__WHAT YOU WILL DO__
In the passage on Ding Yi's crosses, how long is the course of Ding Yi's work said to have been one of constant beginnings?

__PROVIDED PASSAGE__
──────

Author: Daniel Baillon 1996

"Ding Yi is admirably obstinate. He does not attempt to mean, less still to represent - he makes crosses.

What is the completed work of art, if not the sum of gestures made by the hand of the artist? The cross here is the basic unity, the minimal division of a canvas invested with two complementary and contradictory motions: a gesture crosses another which it acknowledges and denies at the same time.
Affirmation and refusal, Ding Yi's crosses are the coloured traces of the universal conflict which most profoundly moves the artist when he seeks to express this mystery while he realizes, almost simultaneously, the impossibility of this task. It is a task too vast to be contained within this simple stroke, itself hardly more than an allusion. Nevertheless, for the artist, seeing that there is no project without this intuition of an indefinable truth, there can be no work of art without an obstinacy in the pursuit of his quest. The result is a continual re-commencement : to say, to contradict, to believe, to deny, again and again until the end of the canvas, after which to start a new on another. For eight years the course of Ding Yi's work has been one of constant beginnings, discontinuations along a line of defferent canvasses, which in their turn are fragmented by the alignment of their crosses.

──────

__DATA PROVIDED__
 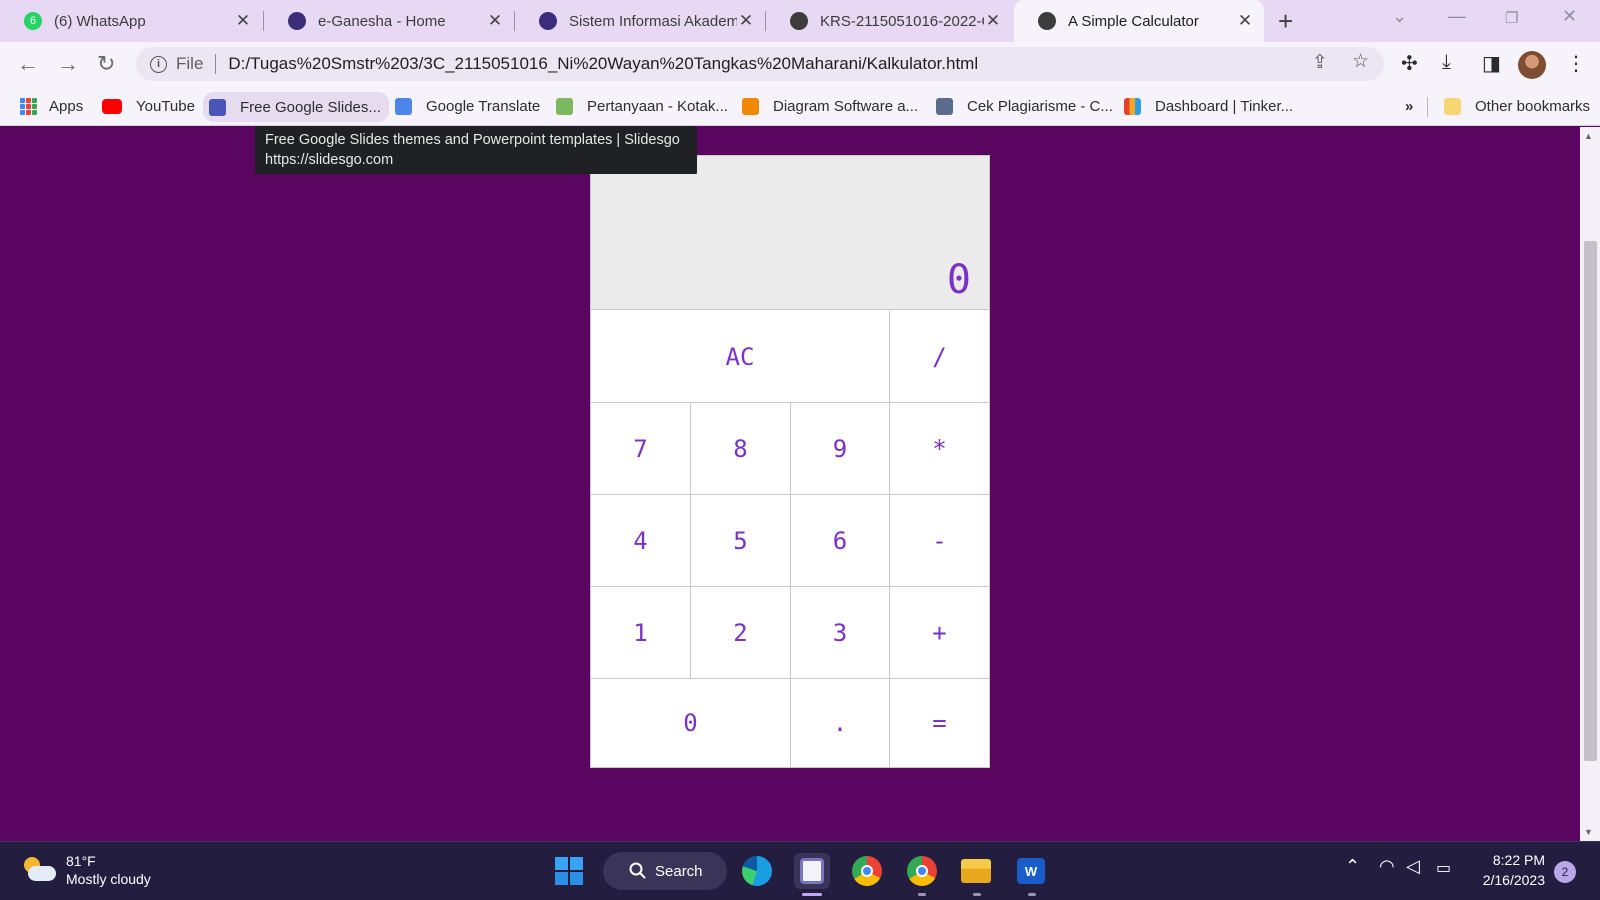 I want to click on key-6: 6, so click(x=840, y=541).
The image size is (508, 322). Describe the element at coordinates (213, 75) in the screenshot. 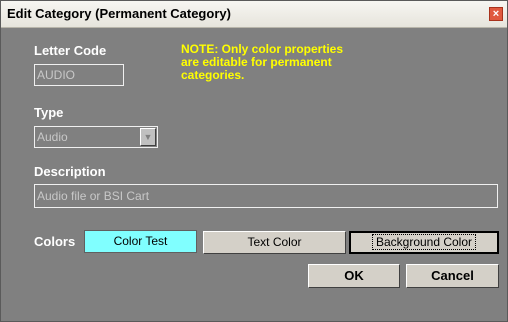

I see `note-line: categories.` at that location.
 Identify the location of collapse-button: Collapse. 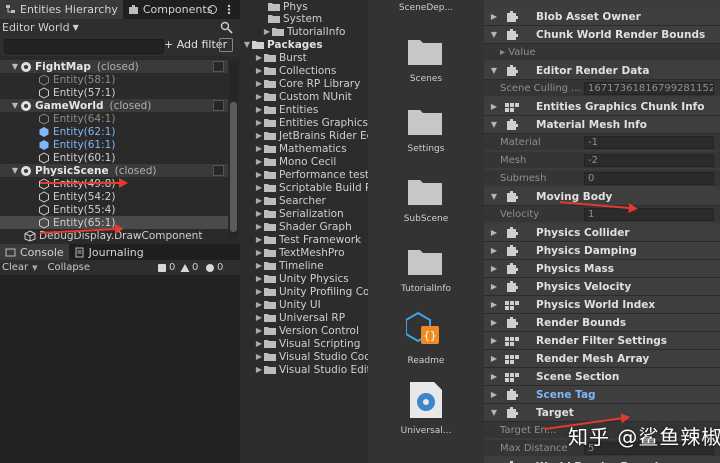
(70, 268).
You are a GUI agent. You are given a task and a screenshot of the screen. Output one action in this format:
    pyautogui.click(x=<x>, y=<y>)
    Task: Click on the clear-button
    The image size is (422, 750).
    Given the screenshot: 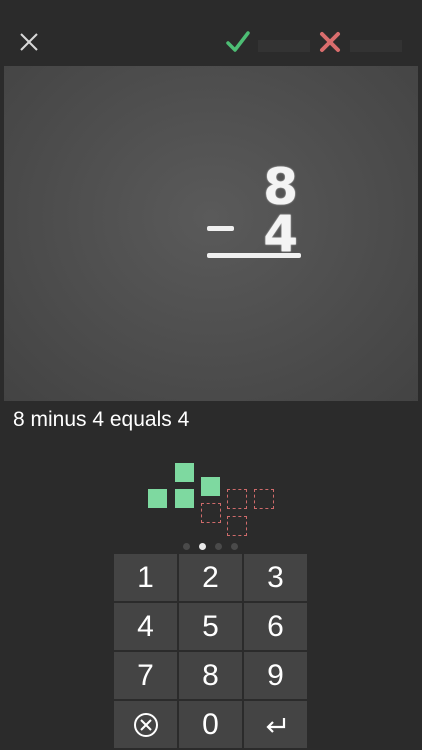 What is the action you would take?
    pyautogui.click(x=146, y=724)
    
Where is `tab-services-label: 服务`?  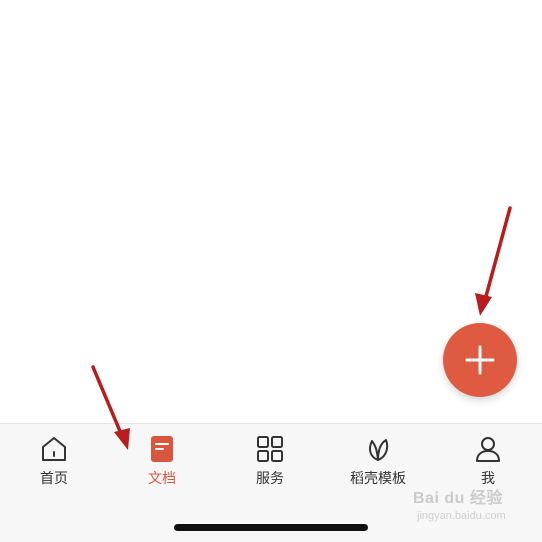 tab-services-label: 服务 is located at coordinates (270, 478).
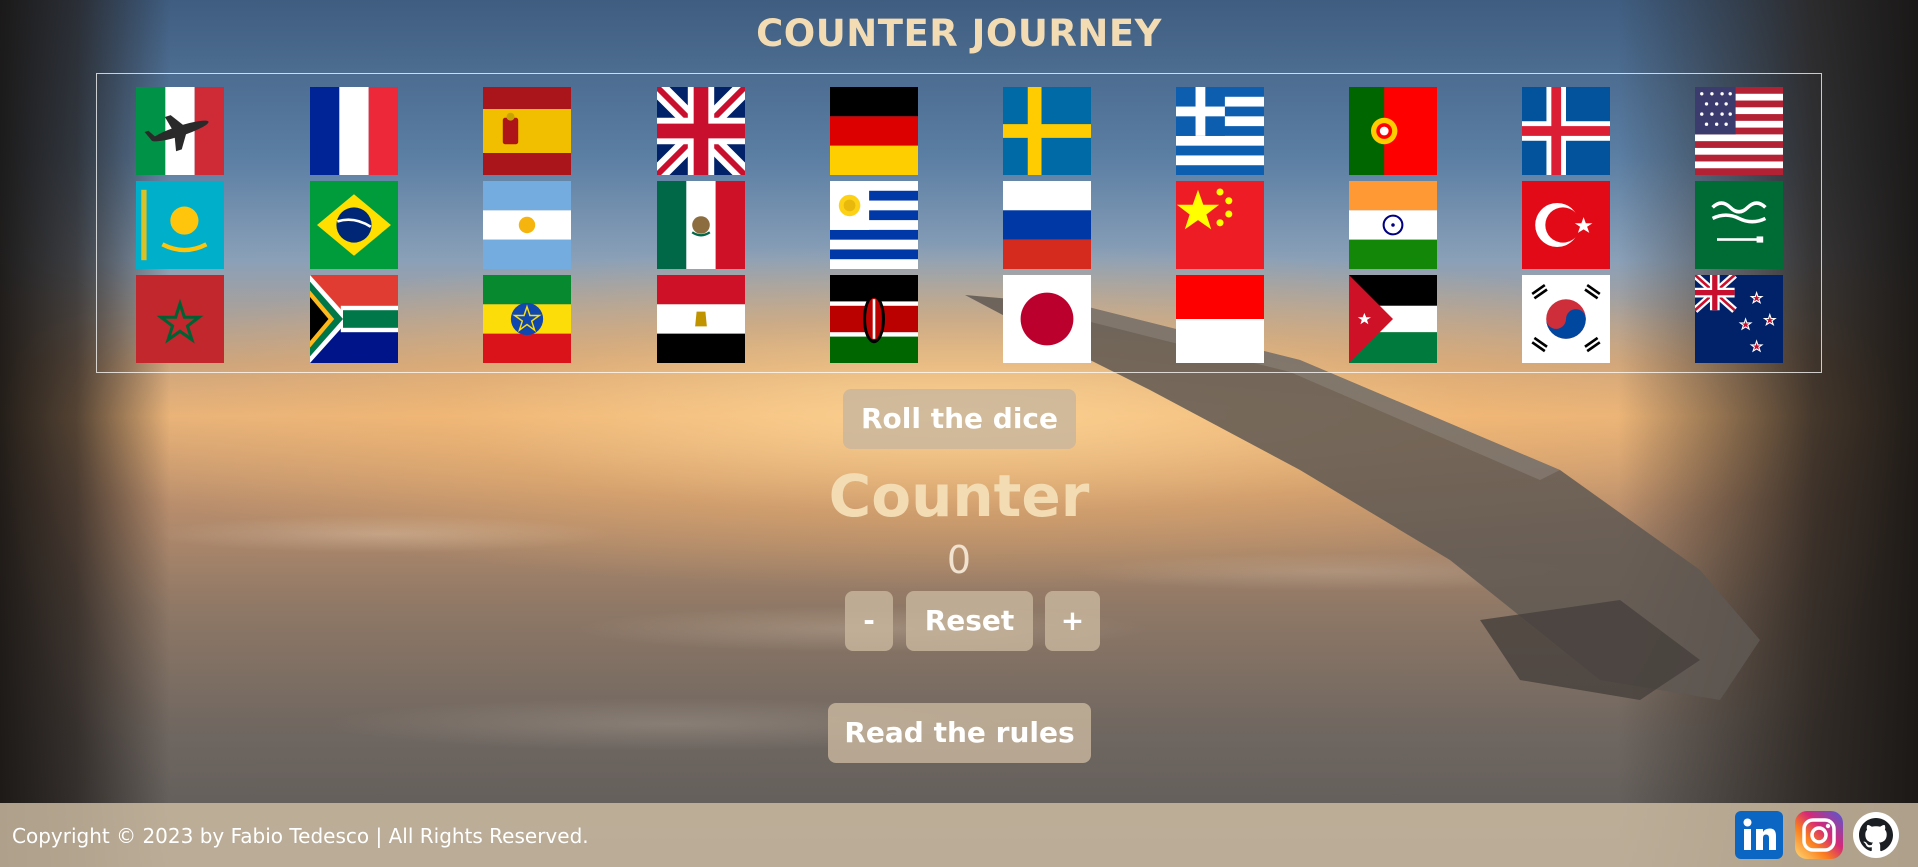 Image resolution: width=1918 pixels, height=867 pixels. Describe the element at coordinates (1876, 835) in the screenshot. I see `github-icon` at that location.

──────

__WRITTEN SOLUTION__
Eight years.